Blog :: Security Operations

DDoS Attacks on Financial Institutions

financial security small

Being hit with a DDoS attack is one of the top Internet fears facing many financial institutions. It’s a form of cyber bullying that banks are struggling to determine how best to deal with. Similar to what a child might hear on the playground, “Give me your lunch money or I’ll beat you up,” banks are receiving extortion threats in the form of “Give us money or we’ll crush your website.” The reason banks are targeted is simple to understand: they have lots of money. Unfortunately, when threatened, some banks are handing over the cash in order to avoid an outage. This isn’t surprising when you consider that one DDoS attack can cost a company over $1.6M.

The Cost of DDoS

Nearly 50% of the Neustar survey respondents said their organizations would lose $100,000 or more per hour if the DDoS attack happened during peak business hours. One third pegged the number at $250,000 per hour.

“With financial institutions the payback is greater. Hackers target financial institutions because the thefts are greater with less effort,” said Mike Vigue, VP of Product Strategy at Bottomline Technologies. “Stealing from retail customers is less efficient.” source

Financial Security

While some might struggle to understand why these companies put up with the bullying, the truth is, they don’t have much choice. Financially, it makes sense for many banks to just pay the bully.

“[A] new model of ransom-based attacks could be on the horizon, motivated to pay off threats for fear of infrastructure-wide customer outages,” said Thomas Pore, director of IT at Plixer, a malware incident response company. “An infrastructure outage, such as DNS [denial of service], against a service provider impacting both the provider and customers may prompt a quick ransom payoff to avoid unwanted customer attrition or larger financial impact.” source

DDoS Getting Worse

An Akamai report released last month highlighted a 129% increase in DDoS attacks in the second quarter of 2016 compared to the same period last year. Despite a handful of attacks that exceed 100 Gbps in size and some that even topped 300 Gbps, the median size of DDoS attacks fell 36% to 3.85 Gbps. This could be because DDoS complexity is growing and hackers can do more damage with less traffic. Since this report was released, however, Mirai has become available, causing DDoS to grow exponentially.

“Big companies are now starting to worry that an attack is no longer an information security issue, it’s a board and shareholder and customer confidence issue,” said Dr Simon Moores, a former technology ambassador or the UK government and chair of the annual international e-Crime Congress. “What we are seeing is the weaponisation of these [hacking] tools. It becomes a much broader issue than businesses ever anticipated.” source

DDoS attacks such as the 620 Gigabit/second hit on are so large that they soon may not be possible to scrub by DDoS mitigation companies such as Radware and A10Networks. The DDoS against Krebs On Security was so large that Akamai gave in to the attackers and told Brian Krebs to find a new home for his website.

Internet of Things (IoT)

A big contributor to the growing DDoS dilemma is the growth of IoT devices. The vulnerability of these cheap appliances has made the proliferation of bots that participate in DDoS attacks much easier to expand. IoT devices in many cases never receive updates from the manufacturers, often are accessible with default passwords and sit right on the Internet, which makes them easy for bad actors to access, install malware and incorporate as part of their DDoS army.
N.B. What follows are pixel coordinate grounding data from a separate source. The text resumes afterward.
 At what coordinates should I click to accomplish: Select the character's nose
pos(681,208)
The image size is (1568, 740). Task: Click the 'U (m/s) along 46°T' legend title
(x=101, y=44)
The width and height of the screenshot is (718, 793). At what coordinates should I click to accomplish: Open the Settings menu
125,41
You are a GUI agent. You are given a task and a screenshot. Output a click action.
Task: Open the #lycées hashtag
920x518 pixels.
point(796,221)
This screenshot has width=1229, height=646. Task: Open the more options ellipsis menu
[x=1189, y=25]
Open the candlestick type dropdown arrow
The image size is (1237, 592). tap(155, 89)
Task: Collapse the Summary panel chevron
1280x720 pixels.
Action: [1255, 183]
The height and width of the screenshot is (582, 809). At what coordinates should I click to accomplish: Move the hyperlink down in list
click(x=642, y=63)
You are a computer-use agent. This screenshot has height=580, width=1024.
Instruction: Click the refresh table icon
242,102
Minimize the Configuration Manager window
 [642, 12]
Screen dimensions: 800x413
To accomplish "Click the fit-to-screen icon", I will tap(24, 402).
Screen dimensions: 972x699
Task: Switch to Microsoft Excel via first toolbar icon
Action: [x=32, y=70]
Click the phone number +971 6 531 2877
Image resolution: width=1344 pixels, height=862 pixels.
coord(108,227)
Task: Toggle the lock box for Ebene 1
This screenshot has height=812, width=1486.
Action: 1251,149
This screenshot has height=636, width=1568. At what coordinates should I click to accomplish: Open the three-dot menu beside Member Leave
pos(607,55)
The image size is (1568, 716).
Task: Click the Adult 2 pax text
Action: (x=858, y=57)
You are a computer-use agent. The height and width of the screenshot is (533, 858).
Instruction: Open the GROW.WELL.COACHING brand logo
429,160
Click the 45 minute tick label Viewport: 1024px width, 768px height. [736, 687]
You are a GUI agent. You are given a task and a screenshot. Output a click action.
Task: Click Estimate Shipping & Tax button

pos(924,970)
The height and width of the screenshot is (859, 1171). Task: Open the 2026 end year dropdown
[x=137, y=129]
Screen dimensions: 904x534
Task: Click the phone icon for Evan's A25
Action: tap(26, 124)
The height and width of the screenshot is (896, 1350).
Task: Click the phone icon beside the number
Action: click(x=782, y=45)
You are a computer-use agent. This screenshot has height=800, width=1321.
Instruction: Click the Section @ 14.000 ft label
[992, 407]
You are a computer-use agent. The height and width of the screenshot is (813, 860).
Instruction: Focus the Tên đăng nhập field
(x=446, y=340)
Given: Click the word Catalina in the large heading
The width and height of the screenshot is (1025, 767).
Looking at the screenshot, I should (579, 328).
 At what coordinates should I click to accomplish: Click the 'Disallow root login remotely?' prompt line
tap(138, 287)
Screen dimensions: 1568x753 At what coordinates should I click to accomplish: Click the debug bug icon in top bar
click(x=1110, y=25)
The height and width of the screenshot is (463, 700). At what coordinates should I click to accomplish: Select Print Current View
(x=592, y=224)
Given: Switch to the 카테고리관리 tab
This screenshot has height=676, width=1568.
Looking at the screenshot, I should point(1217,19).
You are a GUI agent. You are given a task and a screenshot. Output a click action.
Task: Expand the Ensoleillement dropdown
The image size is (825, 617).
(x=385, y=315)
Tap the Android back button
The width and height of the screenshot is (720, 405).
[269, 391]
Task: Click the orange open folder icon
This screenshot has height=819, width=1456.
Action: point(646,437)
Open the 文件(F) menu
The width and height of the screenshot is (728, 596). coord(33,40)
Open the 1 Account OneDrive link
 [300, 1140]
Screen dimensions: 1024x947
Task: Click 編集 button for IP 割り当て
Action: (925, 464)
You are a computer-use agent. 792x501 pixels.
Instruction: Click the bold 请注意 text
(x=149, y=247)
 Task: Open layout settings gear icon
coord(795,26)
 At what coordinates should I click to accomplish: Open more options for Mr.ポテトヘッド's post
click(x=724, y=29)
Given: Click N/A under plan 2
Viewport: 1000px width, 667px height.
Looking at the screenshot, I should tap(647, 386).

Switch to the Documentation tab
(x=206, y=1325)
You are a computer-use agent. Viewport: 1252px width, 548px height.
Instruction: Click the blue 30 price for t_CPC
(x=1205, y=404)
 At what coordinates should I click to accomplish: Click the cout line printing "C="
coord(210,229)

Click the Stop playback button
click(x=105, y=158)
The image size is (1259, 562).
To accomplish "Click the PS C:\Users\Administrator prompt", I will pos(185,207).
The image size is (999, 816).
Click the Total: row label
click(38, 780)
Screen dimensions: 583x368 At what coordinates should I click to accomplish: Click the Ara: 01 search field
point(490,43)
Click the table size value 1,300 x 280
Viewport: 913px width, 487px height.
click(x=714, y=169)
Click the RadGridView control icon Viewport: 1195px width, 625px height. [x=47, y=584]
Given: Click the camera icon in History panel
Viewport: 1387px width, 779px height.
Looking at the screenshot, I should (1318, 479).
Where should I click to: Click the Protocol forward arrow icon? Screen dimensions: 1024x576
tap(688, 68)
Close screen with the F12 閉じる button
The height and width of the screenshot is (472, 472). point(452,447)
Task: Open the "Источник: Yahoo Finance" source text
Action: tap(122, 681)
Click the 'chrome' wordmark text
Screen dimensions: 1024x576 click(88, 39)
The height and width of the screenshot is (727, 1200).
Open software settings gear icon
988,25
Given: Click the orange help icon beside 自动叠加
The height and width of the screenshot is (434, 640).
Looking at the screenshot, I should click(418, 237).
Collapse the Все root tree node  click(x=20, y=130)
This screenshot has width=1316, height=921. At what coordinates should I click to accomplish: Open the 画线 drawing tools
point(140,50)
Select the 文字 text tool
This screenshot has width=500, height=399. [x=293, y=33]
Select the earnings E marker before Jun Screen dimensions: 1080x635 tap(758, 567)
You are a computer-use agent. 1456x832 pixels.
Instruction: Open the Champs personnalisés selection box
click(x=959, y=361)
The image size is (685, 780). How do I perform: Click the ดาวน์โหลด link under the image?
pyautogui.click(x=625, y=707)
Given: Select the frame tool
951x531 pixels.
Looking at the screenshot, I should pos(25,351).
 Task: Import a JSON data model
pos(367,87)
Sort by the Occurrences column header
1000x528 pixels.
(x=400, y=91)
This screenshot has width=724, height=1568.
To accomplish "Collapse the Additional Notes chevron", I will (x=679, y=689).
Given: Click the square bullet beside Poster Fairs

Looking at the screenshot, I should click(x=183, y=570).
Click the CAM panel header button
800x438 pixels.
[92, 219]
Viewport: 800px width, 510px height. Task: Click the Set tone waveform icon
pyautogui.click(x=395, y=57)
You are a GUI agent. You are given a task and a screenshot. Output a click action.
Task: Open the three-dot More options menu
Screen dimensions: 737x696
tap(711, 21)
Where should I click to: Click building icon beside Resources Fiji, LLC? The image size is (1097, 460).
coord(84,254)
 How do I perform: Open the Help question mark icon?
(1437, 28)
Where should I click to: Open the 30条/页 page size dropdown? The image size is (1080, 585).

Gartner, Inc. forecasts that 6.4 billion connected things will be in use worldwide in 2016, up 30 percent from 2015, and will reach 20.8 billion by 2020. In 2016, 5.5 million new things will get connected each day. source

The Real Threat

A DDoS attack against a company may not actually be the biggest problem. Today, DDoS attacks can be hired and because of this, are relatively easy to launch against another company. In fact, sometimes they are launched in order to launch the real attack against the victim.

In about half of the cases these days, threat actors are using DDoS attacks to try and distract security response teams from other attacks going on at the same time,” says Joe Loveless, Director of product marketing at Neustar. source

Combating DDOS

Today, not much can be done if you are targeted by a DDoS attack, but you should always assume that the DDoS is merely a smoke screen. Make sure your IT team is collecting flow data and monitoring for abnormal communication patterns. Beyond this, individuals need to be doing their part by Securing IoT Devices.